Now, working 12 to 14 hours a day, six days a week — plus being on call every other night — he’s focused on implementing a team-based approach to health care as the Affordable Care Act, also called Obamacare, takes effect. Add to that the merger of the Austin and Albert Lea hospitals, Austin’s $28-million expansion and Mayo Clinic Health System’s furthered partnership with Mayo Clinic in Rochester, and his slate is full.
“I do enjoy what I do, and I certainly wouldn’t work that many hours if I didn’t enjoy it,” Ciota said. Eventually he’ll slow down, he said — at age 50, he can’t keep up the pace he was at 10 or 15 years ago.
“But I still enjoy it so much that I think the hours are worth it,” he added.
Since the Austin and Albert Lea locations have transitioned from an affiliation with Mayo Clinic to a full partnership, doctors have reaped the benefits of a larger knowledge base, access to patient medical records throughout the system, and the elimination of redundancies like repeated blood work or X-rays, as all locations use the same equipment.

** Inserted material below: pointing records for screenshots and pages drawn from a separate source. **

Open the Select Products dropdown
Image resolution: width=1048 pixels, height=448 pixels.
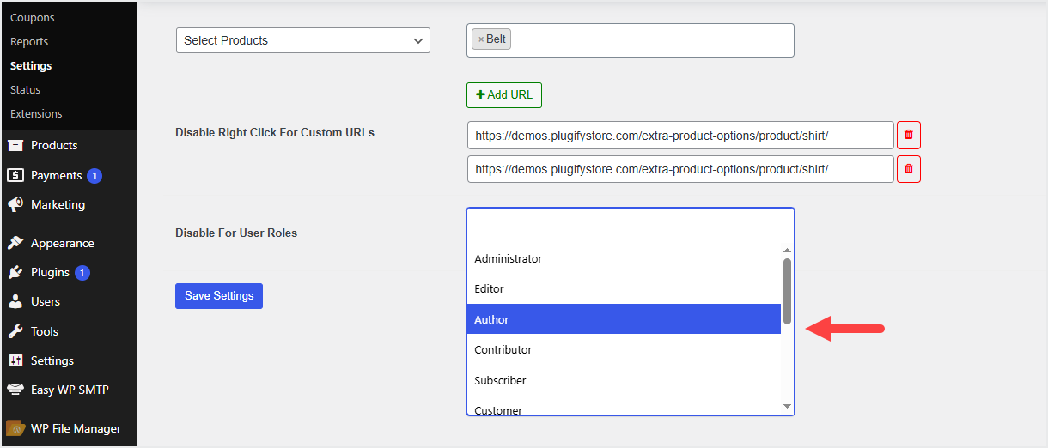click(302, 40)
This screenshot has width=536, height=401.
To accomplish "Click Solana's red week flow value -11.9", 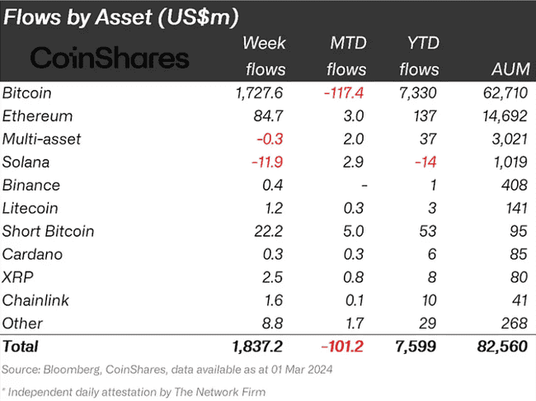I will click(x=267, y=162).
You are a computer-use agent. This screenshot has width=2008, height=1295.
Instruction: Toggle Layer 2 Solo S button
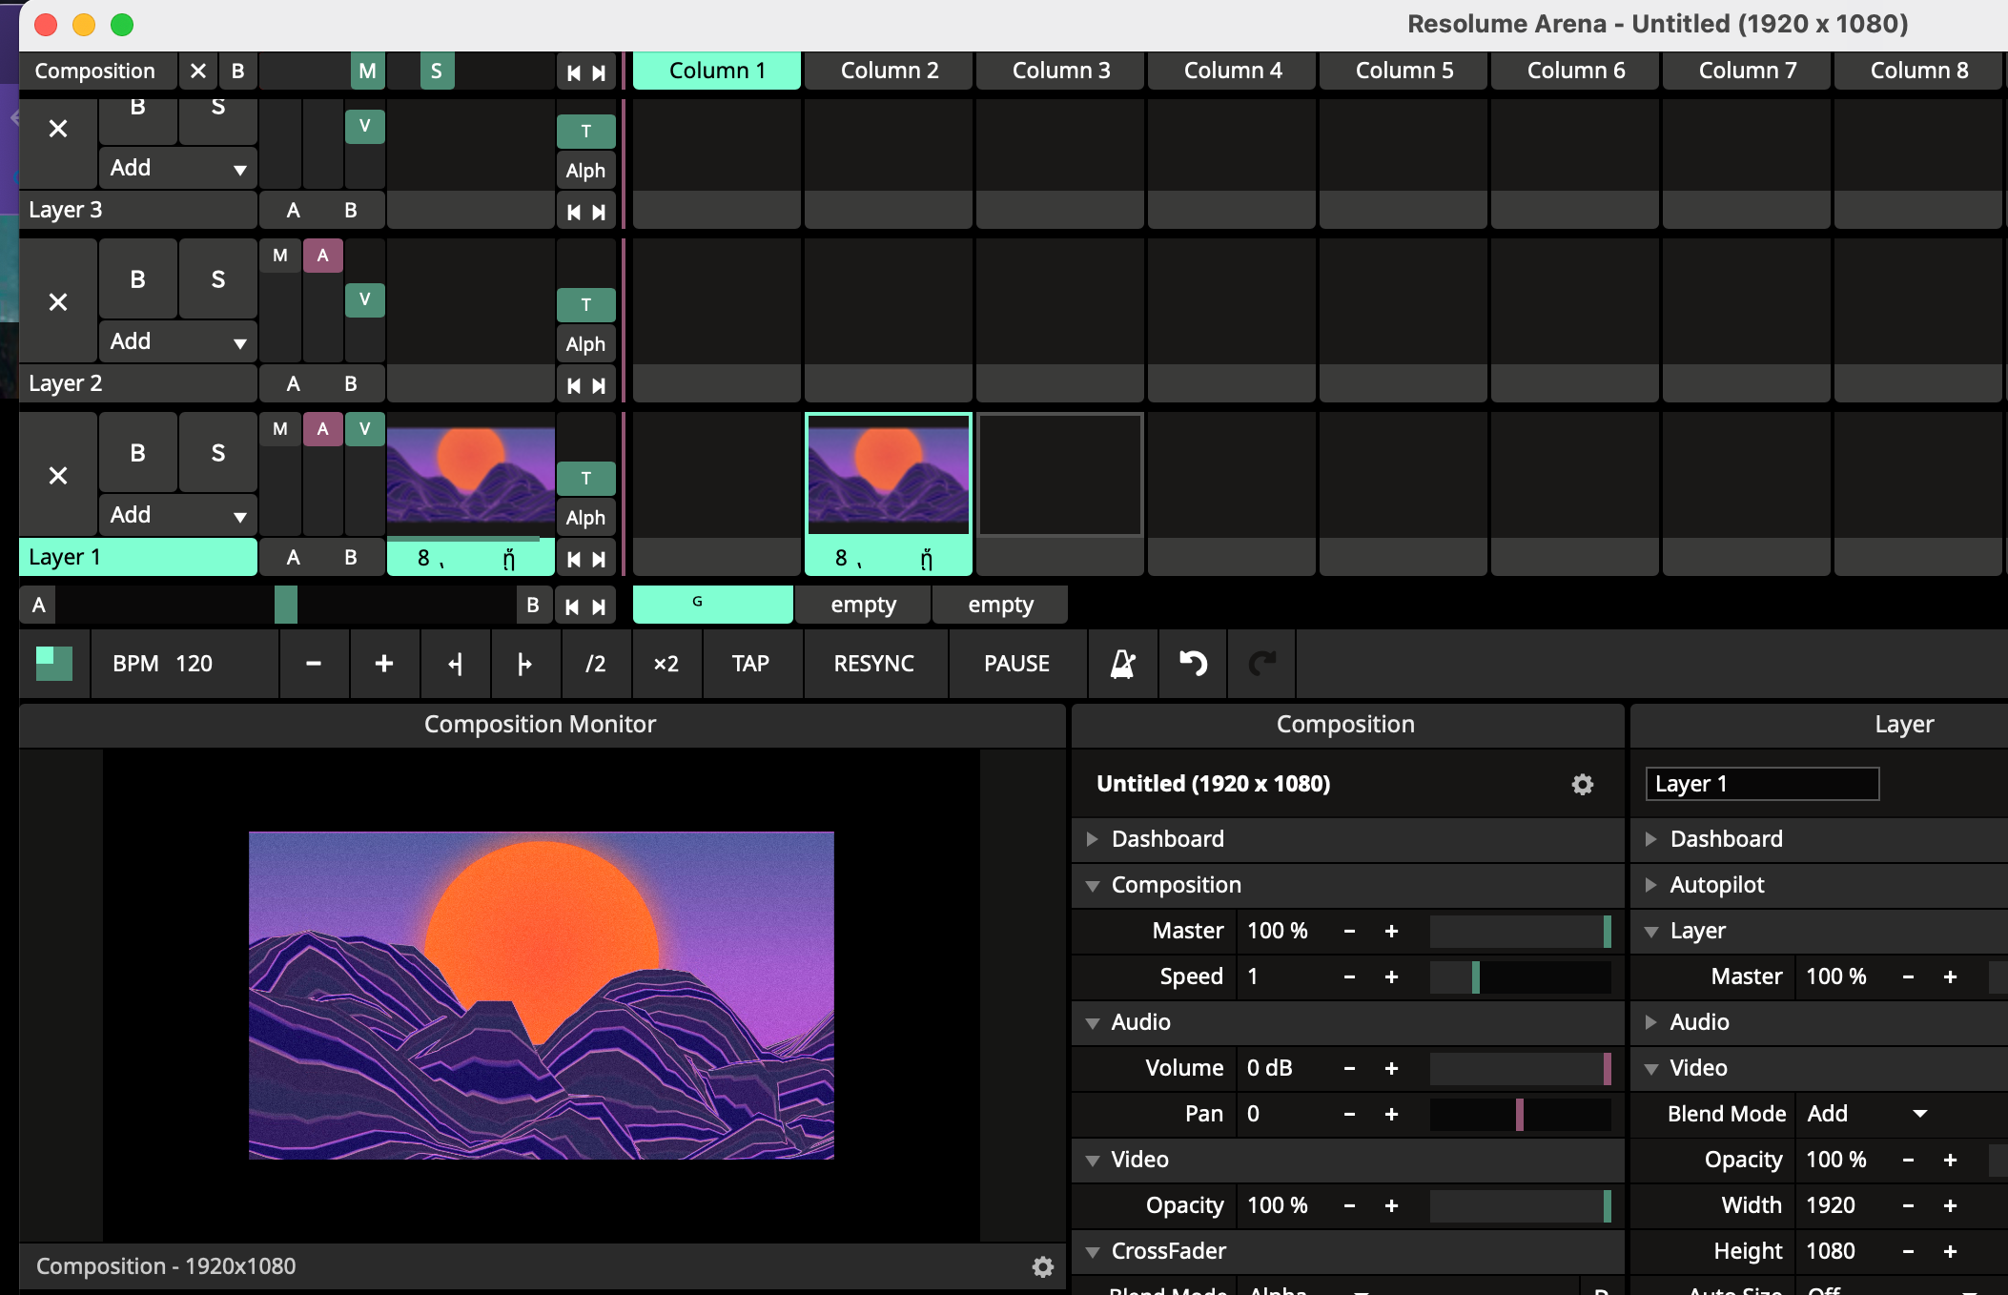(218, 279)
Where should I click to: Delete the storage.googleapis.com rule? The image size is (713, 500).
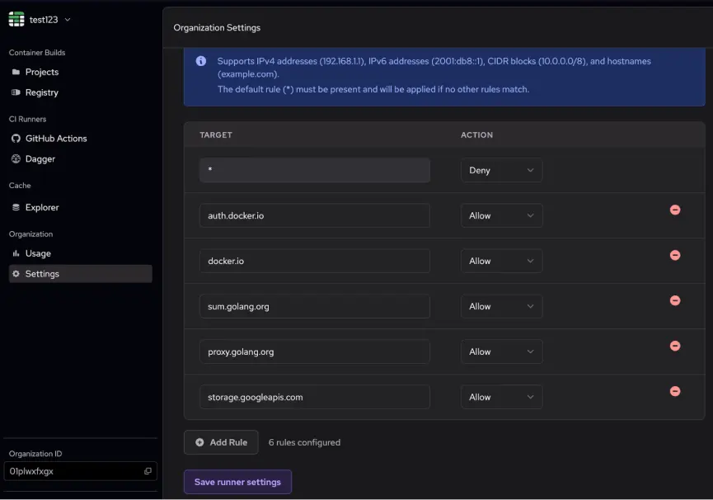coord(675,390)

One of the larger issues during the change, however, is patients’ access — or wait time — to see a doctor. While the medical center has hired more physicians and is improving wait time, it’s still not where it needs to be, Ciota said. He attributes that to a national shortage of family practitioners.
“We need the community to understand what our issues are, and what we’re doing to improve them,” Ciota said. “Part of that is the communication to the community.”

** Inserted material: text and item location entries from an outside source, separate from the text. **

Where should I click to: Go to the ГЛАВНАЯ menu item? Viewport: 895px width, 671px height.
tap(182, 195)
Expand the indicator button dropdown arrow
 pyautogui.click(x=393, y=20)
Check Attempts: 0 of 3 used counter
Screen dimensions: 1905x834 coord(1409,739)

Ciota is optimistic about another change — the switch from pay-per-use care to the team-based approach. With the old system, there weren’t many incentives for doctors to focus on preventative care or keeping patients out of the doctor’s office, he said. Now, the more patients a team can care for, the more they will be compensated.
Before, “if you went to the doctor 10 times, you got 10 bills,” Ciota said. “Now if your team is responsible for 2,000 people, we would pay you this. If your team is responsible for 4,000 people, we would probably pay you more.”
So if a physician team has more of its diabetic patients under control and out of the hospital, for example, it can handle a larger patient load.
With the team approach, patients’ face time with doctors should also be reduced, Ciota said. If a patient needs a fourth or fifth refill of a prescription, they may just talk to a pharmacist, or communicate electronically. Or a nurse could handle other routine services.
“You may see a physician if you need to, but it may not always be the same one,” Ciota said. “And I think Americans are going to struggle with that.”
No one can be certain all the ways the Affordable Care Act will affect the health system, Ciota said. But the whole idea, he said, is to keep people healthy.
“And health care has never done that in the past,” he said.
For now, the constant changes will keep Ciota plenty busy. But in the off chance he finds time on his hands someday, maybe he could end up at a NASCAR race watching his favorite driver, Jeff Gordon. More likely, though, he’ll have to settle for watching him on TV.